### What is needed
Would you copy each line of the data below that has "magnifier"?

*** Opening Input material ***

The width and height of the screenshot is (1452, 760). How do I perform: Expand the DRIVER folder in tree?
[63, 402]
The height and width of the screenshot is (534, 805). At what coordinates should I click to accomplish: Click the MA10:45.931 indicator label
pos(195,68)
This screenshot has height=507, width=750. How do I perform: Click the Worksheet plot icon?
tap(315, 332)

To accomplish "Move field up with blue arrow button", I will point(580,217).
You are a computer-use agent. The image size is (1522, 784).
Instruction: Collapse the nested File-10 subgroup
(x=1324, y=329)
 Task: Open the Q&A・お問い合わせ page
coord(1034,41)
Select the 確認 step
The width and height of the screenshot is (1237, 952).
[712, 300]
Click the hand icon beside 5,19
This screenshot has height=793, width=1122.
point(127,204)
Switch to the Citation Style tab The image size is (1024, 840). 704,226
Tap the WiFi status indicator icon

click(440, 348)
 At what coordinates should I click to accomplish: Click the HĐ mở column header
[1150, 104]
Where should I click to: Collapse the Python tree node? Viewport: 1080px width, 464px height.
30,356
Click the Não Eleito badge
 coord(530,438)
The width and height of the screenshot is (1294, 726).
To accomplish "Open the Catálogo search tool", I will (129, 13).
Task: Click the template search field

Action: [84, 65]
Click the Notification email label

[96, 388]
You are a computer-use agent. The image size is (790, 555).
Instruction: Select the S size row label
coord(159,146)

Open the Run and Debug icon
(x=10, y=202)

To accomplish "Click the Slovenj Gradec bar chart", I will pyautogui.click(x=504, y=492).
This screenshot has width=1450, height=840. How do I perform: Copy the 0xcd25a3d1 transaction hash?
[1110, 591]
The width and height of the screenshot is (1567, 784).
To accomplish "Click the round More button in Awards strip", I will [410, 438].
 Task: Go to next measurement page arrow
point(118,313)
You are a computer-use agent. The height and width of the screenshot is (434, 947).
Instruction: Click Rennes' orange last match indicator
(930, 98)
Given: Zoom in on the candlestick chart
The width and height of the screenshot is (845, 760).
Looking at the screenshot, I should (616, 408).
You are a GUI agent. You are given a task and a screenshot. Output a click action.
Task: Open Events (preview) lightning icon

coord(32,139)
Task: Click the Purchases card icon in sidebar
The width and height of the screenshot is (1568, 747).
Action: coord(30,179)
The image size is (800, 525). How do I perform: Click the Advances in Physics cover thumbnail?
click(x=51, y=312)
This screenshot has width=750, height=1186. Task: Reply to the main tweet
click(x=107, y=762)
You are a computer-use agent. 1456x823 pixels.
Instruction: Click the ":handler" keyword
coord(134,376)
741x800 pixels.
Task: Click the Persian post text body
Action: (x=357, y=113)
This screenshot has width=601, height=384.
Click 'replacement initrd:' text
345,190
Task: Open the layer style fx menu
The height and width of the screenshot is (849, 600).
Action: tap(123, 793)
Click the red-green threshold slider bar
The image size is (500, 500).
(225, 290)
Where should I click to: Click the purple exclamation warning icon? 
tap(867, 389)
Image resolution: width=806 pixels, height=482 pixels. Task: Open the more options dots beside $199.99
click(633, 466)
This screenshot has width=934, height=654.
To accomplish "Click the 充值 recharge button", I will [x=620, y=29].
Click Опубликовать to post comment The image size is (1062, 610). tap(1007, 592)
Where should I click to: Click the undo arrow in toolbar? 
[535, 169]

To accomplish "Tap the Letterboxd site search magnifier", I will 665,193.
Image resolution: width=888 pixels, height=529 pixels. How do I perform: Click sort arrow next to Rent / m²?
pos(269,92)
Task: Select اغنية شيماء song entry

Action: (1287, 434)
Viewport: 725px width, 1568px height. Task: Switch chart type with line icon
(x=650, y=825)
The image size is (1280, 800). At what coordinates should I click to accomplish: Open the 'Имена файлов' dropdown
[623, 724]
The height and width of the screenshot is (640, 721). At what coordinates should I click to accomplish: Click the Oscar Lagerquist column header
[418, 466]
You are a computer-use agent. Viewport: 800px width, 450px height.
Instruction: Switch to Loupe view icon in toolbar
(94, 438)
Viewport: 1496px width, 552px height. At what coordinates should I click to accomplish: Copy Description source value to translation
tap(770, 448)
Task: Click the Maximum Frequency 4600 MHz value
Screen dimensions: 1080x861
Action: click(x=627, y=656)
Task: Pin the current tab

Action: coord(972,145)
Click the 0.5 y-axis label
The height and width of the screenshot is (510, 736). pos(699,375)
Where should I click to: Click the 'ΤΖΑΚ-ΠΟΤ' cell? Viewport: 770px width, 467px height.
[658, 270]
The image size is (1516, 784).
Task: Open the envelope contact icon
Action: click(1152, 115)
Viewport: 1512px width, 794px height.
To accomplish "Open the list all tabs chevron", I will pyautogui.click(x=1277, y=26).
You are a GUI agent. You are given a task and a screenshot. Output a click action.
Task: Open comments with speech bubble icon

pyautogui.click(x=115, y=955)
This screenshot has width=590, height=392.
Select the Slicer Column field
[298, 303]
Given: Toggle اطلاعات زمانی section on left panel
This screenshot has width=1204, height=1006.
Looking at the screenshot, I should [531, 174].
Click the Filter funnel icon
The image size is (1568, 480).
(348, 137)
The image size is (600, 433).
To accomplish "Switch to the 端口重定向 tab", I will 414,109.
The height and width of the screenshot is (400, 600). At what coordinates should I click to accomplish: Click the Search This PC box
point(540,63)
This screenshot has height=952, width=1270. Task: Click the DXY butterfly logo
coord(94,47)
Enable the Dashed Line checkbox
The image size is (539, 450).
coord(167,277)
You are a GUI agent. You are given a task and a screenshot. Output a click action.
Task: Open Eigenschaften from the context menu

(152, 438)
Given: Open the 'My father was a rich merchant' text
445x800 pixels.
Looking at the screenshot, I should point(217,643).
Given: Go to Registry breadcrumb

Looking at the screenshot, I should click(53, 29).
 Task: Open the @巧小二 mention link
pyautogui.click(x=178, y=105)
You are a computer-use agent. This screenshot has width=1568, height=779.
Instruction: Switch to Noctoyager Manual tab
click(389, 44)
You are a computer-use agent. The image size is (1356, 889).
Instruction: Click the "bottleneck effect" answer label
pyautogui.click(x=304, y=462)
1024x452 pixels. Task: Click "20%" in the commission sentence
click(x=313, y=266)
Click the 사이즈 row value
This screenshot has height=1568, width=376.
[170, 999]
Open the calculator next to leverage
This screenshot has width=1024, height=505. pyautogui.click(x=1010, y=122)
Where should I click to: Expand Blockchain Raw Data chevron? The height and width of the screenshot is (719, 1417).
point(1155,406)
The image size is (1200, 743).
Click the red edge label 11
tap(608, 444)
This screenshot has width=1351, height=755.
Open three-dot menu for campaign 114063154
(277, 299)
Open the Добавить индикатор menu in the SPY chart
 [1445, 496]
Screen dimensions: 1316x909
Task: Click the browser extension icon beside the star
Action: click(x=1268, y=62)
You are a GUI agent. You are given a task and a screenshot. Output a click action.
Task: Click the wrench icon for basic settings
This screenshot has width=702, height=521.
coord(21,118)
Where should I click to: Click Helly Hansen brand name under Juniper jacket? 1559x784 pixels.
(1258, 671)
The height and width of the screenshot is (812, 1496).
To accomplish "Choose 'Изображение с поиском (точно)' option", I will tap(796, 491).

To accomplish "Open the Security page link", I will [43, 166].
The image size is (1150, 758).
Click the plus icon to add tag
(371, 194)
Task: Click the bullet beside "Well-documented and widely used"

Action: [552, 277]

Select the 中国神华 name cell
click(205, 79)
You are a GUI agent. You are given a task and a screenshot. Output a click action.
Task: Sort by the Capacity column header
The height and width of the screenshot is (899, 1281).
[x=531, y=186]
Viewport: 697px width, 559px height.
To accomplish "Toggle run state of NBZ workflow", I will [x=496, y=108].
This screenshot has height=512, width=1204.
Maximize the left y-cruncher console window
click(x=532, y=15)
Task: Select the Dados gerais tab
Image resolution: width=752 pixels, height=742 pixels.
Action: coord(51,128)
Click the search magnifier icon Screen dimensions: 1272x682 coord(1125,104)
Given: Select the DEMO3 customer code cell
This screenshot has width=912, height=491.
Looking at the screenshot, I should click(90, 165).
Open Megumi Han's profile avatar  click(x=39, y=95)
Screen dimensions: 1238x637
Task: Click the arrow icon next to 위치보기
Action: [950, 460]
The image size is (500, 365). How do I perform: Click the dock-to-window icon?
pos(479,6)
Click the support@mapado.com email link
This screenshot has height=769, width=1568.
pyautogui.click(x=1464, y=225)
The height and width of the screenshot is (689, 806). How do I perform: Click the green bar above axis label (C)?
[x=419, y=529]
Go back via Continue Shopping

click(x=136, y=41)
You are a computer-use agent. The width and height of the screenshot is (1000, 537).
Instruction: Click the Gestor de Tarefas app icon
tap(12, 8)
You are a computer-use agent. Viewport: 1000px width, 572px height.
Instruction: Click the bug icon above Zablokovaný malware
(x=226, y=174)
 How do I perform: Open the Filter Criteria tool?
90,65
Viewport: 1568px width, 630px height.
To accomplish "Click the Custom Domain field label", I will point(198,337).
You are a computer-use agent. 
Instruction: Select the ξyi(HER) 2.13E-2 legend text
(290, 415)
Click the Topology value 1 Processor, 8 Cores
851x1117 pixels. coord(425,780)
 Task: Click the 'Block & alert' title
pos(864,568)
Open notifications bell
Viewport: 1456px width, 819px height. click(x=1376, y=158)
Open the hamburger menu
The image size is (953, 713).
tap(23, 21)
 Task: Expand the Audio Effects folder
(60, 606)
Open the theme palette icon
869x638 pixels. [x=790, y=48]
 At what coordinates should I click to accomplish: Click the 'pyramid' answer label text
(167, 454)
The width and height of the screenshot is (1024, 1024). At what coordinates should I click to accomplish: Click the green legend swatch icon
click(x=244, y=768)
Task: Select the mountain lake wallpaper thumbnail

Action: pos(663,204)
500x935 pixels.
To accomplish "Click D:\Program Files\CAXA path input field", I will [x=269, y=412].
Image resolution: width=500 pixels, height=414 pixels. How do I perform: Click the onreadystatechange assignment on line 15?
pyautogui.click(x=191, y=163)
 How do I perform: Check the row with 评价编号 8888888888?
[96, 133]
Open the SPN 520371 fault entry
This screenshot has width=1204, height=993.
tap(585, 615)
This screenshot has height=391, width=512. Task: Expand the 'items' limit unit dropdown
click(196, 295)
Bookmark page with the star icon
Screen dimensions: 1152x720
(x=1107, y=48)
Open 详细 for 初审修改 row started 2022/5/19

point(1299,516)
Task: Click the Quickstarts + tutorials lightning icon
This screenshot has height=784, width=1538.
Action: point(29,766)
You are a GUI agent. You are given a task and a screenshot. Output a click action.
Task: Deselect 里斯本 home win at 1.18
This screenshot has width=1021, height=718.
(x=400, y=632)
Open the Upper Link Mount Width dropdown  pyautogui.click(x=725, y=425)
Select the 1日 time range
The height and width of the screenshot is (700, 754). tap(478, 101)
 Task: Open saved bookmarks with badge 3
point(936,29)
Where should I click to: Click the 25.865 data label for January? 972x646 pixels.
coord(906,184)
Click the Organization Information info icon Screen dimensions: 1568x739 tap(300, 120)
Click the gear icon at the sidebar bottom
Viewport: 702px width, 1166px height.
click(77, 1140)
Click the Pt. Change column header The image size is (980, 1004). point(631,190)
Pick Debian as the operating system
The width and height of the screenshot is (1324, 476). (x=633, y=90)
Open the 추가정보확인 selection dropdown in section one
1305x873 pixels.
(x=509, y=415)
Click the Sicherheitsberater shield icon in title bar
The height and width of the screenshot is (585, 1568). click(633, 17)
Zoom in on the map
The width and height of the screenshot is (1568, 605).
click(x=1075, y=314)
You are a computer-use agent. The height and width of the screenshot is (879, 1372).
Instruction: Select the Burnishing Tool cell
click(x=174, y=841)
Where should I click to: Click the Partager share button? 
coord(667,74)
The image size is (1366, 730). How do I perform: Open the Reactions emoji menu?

*** Closing Input material ***

### Reply
To accomplish "Tap the Letterboxd site search magnifier", I will 665,193.
Click the search magnifier icon Screen dimensions: 1272x682 coord(1125,104)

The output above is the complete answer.